Tout cela est génial, et la perspective de découvrir encore plus de fonctionnalités à l’avenir me réjouit. En fait, j’ai tellement hâte de pouvoir utiliser pleinement ce navigateur que je consulte régulièrement son dépôt GitHub, inspectant les descriptions des commits pour suivre les progrès. Cela dit, je précise bien "utiliser pleinement", car vous l’aurez peut-être compris à travers mes présentations des fonctionnalités : Zen est encore en version bêta et, par conséquent, il lui manque certaines fonctionnalités qui pourraient s'avérer rédhibitoires pour certains utilisateurs.

Commençons par le plus grand problème du navigateur, qui revient fréquemment comme un obstacle pour de nombreux utilisateurs : l'absence de dossiers. Ce problème découle principalement de Firefox, qui a intégré cette fonctionnalité seulement en mars dernier. Cependant, cela devrait être corrigé prochainement, comme le suggèrent les tweets réguliers du compte officiel annonçant l'ajout imminent des dossiers. On peut aussi noter l’absence d'options permettant de nettoyer automatiquement les onglets non épinglés ou de programmer un nettoyage, par exemple toutes les 12 heures. Actuellement, lorsqu'on ferme le navigateur, soit tout est effacé, soit tout reste, comme dans un navigateur classique. Des fonctionnalités liées à l'IA sont également absentes, telles que le renommage automatique des onglets ou le tri par groupe. On peut aussi noter l'absence des Easels, une fonctionnalité que j'attendais avec impatience pour Arc, mais qui ne viendra finalement jamais sur Windows.

Enfin, l'un des plus grands problèmes que j'ai rencontrés, et dont on ne sait pas quand ni même s’il sera résolu, est l'absence de compatibilité DRM, c'est-à-dire l’incompatibilité avec les plateformes de SVOD (Netflix, Disney+, Prime Video, Crunchyroll). Le problème ici ne réside pas dans le développement, mais plutôt dans un obstacle financier : il faut en effet payer près de 5000 $ pour pouvoir exploiter le DRM. Or, étant donné que Zen est un projet entièrement gratuit et maintenu par la communauté, le financement devient un gros problème.
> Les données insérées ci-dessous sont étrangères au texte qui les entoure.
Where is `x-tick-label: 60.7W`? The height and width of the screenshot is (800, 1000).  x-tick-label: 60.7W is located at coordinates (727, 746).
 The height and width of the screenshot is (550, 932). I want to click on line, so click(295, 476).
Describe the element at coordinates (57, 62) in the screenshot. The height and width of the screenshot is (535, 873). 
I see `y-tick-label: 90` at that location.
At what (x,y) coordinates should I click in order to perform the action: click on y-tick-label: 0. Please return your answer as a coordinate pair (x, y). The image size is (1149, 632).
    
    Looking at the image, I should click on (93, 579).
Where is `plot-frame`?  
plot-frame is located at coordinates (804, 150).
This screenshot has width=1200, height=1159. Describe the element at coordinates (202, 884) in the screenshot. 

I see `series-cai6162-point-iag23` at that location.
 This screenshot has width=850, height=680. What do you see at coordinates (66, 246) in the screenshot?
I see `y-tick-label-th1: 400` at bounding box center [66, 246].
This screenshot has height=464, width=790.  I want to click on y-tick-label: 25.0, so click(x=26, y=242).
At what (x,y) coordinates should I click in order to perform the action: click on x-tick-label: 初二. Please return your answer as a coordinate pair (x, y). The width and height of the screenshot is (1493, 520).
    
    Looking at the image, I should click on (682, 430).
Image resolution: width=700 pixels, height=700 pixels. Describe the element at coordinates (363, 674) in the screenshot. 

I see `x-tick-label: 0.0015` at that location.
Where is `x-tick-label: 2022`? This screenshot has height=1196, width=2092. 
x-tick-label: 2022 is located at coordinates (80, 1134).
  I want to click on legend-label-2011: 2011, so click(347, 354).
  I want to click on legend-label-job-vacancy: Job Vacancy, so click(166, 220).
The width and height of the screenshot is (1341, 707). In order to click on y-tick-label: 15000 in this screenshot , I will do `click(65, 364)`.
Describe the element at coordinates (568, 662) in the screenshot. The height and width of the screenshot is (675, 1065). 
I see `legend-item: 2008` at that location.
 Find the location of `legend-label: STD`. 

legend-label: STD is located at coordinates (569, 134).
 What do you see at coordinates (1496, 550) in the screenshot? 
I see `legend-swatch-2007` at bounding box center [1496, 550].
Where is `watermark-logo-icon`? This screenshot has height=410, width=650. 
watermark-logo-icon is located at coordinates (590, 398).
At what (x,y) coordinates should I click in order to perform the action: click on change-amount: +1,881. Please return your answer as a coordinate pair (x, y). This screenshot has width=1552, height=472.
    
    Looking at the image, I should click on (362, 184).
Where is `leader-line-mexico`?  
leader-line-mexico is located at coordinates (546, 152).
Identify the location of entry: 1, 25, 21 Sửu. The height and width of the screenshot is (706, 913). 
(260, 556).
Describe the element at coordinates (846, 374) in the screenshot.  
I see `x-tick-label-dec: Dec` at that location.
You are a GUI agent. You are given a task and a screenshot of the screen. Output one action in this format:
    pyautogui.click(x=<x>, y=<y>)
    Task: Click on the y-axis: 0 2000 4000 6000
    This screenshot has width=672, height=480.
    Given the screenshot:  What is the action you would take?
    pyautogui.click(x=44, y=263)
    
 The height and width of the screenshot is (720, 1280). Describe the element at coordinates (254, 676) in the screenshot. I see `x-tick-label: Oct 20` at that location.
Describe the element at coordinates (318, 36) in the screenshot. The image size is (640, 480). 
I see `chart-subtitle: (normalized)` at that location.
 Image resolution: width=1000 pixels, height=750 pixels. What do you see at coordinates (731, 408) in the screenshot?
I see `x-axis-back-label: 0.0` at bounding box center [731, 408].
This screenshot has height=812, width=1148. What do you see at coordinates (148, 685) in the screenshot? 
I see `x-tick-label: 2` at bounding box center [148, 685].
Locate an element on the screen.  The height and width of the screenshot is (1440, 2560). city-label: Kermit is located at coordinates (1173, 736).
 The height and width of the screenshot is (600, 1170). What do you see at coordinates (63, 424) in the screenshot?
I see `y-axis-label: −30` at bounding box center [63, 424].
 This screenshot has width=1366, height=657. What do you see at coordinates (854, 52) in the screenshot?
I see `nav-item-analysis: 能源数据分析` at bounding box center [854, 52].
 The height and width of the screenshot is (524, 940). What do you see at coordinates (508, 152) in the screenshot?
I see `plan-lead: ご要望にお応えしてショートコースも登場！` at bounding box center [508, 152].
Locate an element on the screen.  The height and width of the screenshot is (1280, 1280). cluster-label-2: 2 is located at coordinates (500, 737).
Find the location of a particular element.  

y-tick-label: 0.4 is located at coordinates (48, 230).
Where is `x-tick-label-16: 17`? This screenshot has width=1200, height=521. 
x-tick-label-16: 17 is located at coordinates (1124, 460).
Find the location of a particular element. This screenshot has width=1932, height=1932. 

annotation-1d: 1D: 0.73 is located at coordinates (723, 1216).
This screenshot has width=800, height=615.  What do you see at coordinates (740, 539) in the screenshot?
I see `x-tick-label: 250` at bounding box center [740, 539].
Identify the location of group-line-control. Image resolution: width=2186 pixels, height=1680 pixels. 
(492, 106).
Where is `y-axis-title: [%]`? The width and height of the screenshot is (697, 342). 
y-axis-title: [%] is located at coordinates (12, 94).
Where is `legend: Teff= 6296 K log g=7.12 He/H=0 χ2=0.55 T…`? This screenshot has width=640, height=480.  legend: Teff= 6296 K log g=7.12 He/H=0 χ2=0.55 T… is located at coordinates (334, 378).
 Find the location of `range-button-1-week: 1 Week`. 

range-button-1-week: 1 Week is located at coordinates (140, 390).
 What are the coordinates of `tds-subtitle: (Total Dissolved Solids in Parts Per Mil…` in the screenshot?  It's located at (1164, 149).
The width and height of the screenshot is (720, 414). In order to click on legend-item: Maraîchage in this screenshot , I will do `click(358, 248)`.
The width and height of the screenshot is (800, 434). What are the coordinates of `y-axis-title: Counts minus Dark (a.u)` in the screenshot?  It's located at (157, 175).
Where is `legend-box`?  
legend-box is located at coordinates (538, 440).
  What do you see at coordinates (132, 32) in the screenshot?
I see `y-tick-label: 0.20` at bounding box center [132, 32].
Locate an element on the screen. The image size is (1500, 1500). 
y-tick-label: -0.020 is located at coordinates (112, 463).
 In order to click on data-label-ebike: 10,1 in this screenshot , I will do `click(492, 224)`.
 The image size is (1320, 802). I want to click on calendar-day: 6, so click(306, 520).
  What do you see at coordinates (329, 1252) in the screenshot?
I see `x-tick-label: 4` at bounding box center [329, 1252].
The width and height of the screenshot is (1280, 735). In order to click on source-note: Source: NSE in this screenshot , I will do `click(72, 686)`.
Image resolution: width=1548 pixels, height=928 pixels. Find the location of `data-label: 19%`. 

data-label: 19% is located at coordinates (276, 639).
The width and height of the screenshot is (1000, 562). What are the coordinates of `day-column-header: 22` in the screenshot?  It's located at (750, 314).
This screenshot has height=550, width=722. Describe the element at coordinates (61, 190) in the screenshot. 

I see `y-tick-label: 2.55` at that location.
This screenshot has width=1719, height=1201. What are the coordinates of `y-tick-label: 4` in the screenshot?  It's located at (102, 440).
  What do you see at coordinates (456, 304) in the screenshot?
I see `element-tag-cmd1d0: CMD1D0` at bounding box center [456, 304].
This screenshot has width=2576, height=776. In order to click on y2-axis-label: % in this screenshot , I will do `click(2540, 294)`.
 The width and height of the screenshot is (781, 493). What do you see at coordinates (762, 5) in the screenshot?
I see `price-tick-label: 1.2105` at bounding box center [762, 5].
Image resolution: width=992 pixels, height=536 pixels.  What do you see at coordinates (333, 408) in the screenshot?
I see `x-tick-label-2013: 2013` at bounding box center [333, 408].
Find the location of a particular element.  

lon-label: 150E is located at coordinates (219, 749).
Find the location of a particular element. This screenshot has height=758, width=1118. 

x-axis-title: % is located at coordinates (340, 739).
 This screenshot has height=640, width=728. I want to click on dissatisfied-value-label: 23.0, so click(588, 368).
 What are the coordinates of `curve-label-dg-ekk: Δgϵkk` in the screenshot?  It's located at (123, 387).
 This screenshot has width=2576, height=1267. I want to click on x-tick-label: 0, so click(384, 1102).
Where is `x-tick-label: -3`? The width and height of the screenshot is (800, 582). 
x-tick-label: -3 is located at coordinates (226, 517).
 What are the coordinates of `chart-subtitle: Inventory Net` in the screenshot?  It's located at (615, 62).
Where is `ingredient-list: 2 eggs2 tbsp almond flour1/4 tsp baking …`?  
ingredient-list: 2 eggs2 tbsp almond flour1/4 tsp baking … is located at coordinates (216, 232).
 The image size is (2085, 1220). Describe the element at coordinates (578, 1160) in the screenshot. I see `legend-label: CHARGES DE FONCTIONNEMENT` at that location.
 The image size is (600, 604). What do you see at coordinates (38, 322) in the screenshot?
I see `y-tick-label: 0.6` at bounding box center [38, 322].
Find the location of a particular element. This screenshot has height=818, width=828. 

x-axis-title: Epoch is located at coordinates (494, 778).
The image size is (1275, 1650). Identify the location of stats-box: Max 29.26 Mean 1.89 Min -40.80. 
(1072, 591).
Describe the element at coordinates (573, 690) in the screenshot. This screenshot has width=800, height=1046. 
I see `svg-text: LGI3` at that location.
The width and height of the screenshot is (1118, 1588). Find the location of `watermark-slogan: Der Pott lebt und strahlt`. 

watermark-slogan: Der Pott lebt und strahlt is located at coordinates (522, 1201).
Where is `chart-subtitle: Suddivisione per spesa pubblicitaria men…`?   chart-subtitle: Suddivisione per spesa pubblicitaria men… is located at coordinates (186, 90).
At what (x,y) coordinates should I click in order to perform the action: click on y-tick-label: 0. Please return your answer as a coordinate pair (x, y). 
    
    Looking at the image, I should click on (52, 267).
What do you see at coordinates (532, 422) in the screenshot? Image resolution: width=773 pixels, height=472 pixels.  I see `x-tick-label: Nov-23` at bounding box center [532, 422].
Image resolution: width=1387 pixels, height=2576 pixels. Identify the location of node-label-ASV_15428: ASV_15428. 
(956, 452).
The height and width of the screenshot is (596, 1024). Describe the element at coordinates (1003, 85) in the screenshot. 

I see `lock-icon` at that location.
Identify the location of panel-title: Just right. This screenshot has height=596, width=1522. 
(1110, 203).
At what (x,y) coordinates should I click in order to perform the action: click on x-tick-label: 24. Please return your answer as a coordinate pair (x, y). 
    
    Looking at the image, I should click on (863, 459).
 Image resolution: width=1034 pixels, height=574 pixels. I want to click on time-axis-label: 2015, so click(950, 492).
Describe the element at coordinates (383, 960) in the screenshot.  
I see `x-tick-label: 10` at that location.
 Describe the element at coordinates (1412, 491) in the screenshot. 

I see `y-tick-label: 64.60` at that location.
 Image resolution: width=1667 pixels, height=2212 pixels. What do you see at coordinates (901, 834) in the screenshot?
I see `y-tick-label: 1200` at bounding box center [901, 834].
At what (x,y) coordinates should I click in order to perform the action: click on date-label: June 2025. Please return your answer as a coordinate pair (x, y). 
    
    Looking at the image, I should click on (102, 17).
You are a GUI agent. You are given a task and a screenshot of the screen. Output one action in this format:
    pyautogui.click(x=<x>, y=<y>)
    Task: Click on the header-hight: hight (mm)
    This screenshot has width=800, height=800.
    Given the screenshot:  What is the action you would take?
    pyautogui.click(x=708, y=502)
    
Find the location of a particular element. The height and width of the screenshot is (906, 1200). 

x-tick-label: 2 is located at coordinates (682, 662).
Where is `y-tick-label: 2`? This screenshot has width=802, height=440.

Cela dit, j’ai récemment découvert un fork de Firefox également open-source, nommé Floorp, qui intègre le DRM, ce qui laisse espérer que cette fonctionnalité pourrait être ajoutée à Zen, enfin si un contributeur fortuné décide de participer… Ce qui est dommage, c’est que l'absence de cette fonctionnalité reste actuellement la seule raison qui me pousse encore à revenir sur Arc de temps en temps.

Conclusion

Zen n’est pas encore parfait, mais il incarne un espoir de renouveau dans un paysage où la domination de Google semble inébranlable. En réunissant les meilleures fonctionnalités d’Arc tout en restant fidèle à un modèle open-source et respectueux des utilisateurs, Zen se positionne comme la meilleure alternative à ce navigateur abandonné. Bien qu'il lui manque encore des éléments essentiels, comme la gestion des dossiers, les Easels et la compatibilité DRM, il semble avoir les clés pour offrir une alternative crédible et durable. Tant que The Browser Company continue de s’enfoncer dans ses choix douteux, Zen a une vraie carte à jouer. Il reste à voir si le projet tiendra sur la durée, mais pour l’instant… c’est le seul navigateur qui me redonne un peu d’espoir dans cet océan de Chromium.